Paralegal vs Lawyer – What’s the Difference?

If you are dealing with some legal issues, you will very likely quickly find out that lawyers charge quite the hourly rate.

In fact, in Australia, the hourly rate in most urban areas is between $200 and $400. That’s no laughing matter!

Given that hefty fee, you may be wondering if a paralegal could take care of the tasks you need done.

So what are the differences between attorneys and paralegals?

Keep reading to find out!

The differences between paralegal vs lawyer

To put it simply, the biggest differences between paralegal versus lawyer is the education necessary and the licensing invovled. To be an attorney, one must attend and complete a Juris Doctor (JD) or Bachelor of Law (LLB). After that you have to complete practical legal training, gain admission to a legal practice, and earn your practising certificate.

On top of that, attorneys are required to undergo stringent morality examis, pay annual fees, participate in ongoing legal education requirements, abide by a strict ethical standard, and much more.

When it comes to paralegals, it is not as formalized and the process is far less strict.

The first step to becoming a paralegal is to undergo some form of formal education – in fact a lot of universities and even community colleges offer training in how to become a paralegal. It is becoming increasingly popular for employers to require paralegals to possess a four–year degree or bachelor’s degree.

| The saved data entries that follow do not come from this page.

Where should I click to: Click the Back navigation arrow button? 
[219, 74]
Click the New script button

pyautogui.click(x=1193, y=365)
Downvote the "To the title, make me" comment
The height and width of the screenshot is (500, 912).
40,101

Paralegals are essentially able to research and draft the majority of legal documents and often assist attorneys with the day-to-day operations of a law firm. That includes scheduling hearings, interacting with clients, and keeping case files and evidence in order.

While paralegals are not allow to offer legal advice to clients and cannot independently prepare legal documents that have not been approved by an attorney, they can get the ball rolling on getting you what you need to be on top of.

What is an independent paralegal?

When it comes to the question of paralegal vs lawyer, it is important to know that most paralegals work directly for lawyers. There are, however, independent paralegals that you can hire for a fraction of the price that lawyers charge hourly.

An independent paralegal, which is also often referred to as a freelance professional, is a non-attorney legal professional who can provide different types of legal document services to patrons for a fee without be under the supervision of an attorney.

While this can be all you need in some cases, it is important to know what these independent paralegals can and cannot do.

Since the paralegal is not working directly under an attorney, there are some strict limitations on what they are lawfully allowed to do.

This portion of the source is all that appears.